#### [WORK INSTRUCTION]
For this exercise, return exactly the lines of the material below that begin at the one with "Task: Click the deny icon for wp_count_terms" and stop after the one with "Viewport: 1092px width, 1110px height.".

#### [LISTED ENTRIES]

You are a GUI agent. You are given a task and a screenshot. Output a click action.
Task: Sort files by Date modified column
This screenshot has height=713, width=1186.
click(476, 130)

* * *

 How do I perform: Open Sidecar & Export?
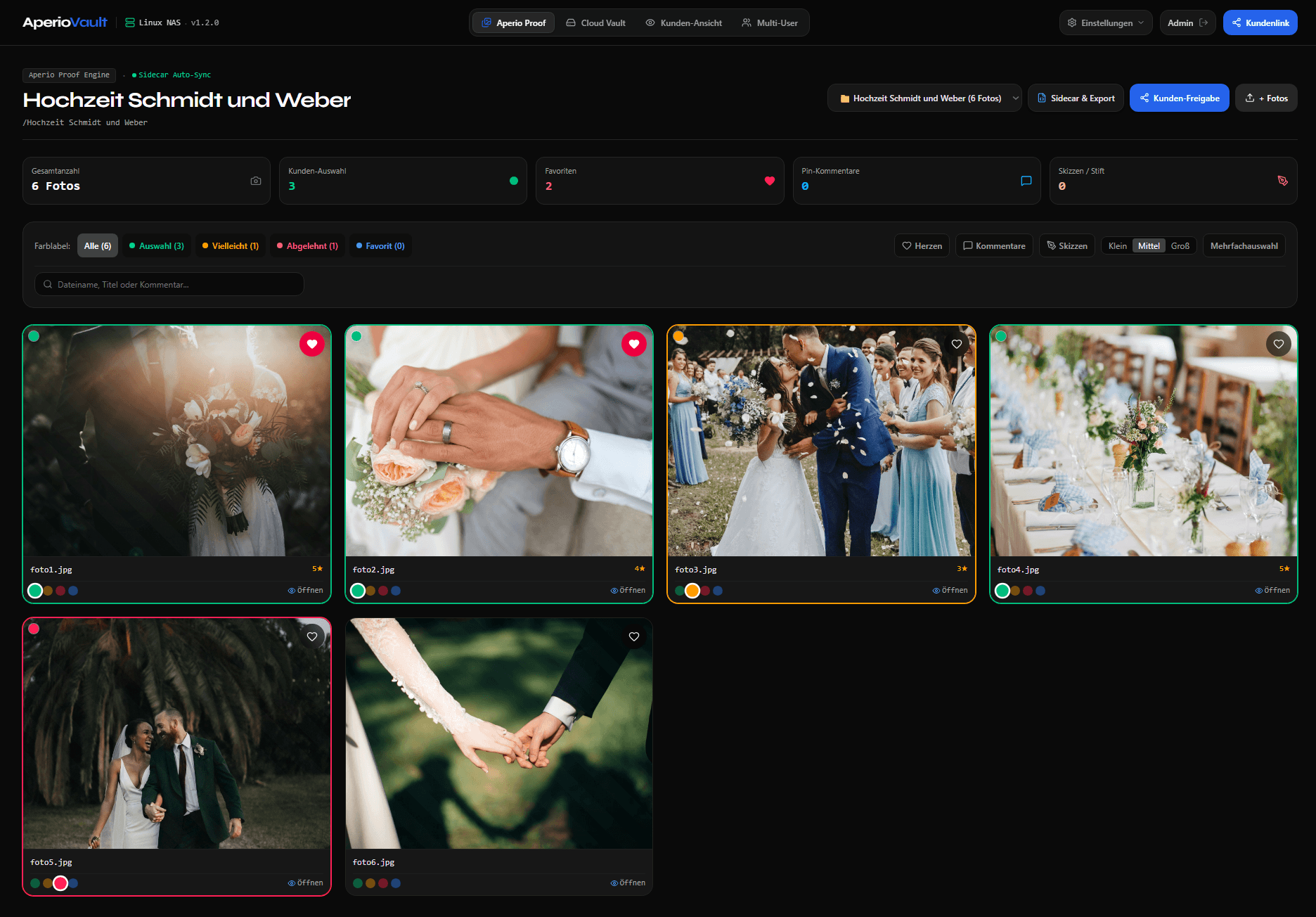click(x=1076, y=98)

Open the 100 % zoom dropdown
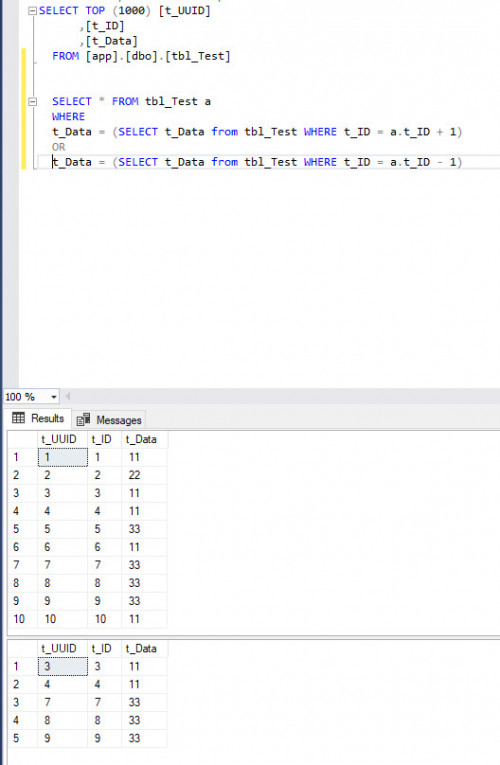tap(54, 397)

...

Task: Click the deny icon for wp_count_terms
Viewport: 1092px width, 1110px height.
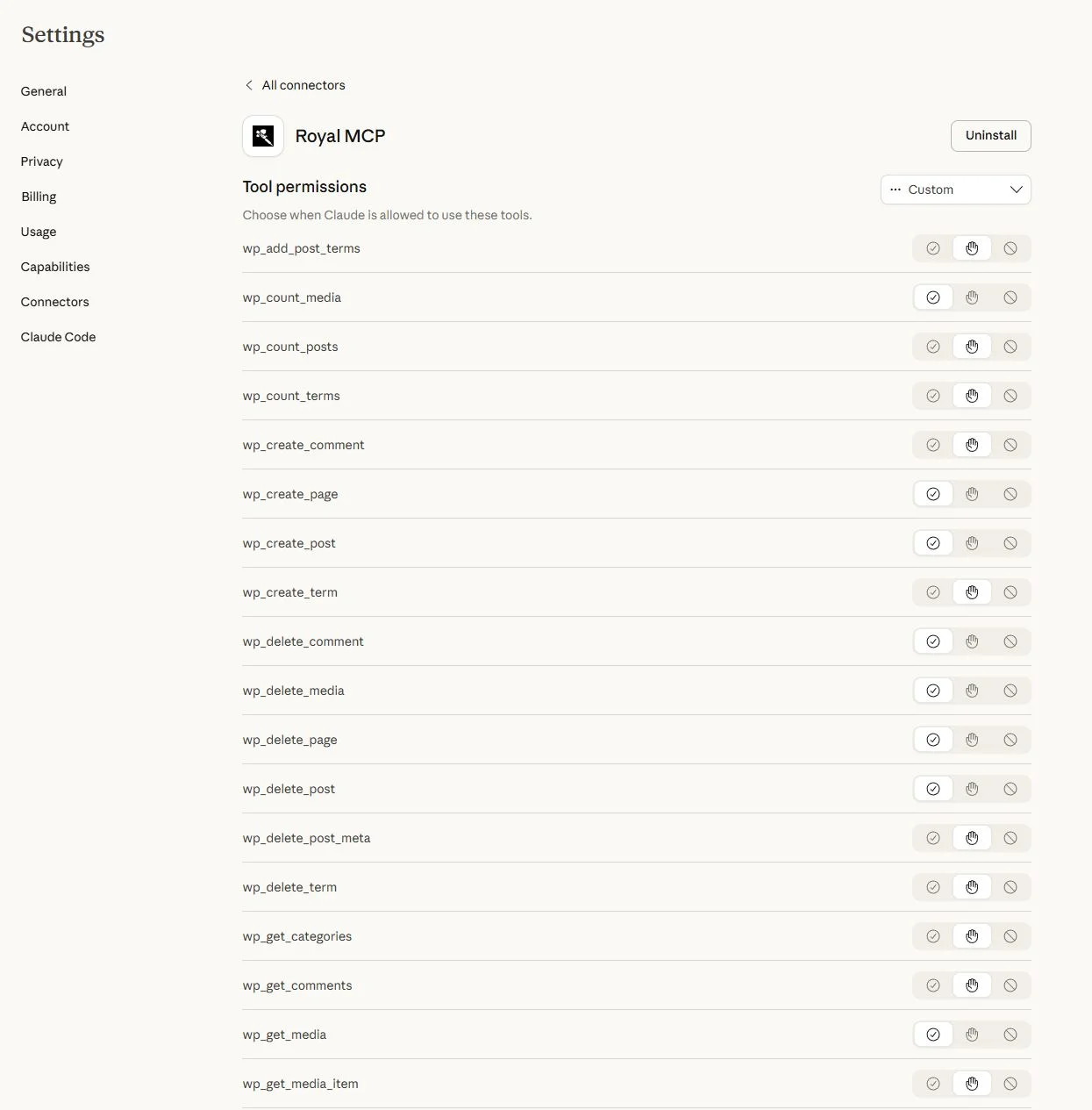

#### [EXERCISE SOLUTION]
Task: Click the deny icon for wp_count_terms
Viewport: 1092px width, 1110px height.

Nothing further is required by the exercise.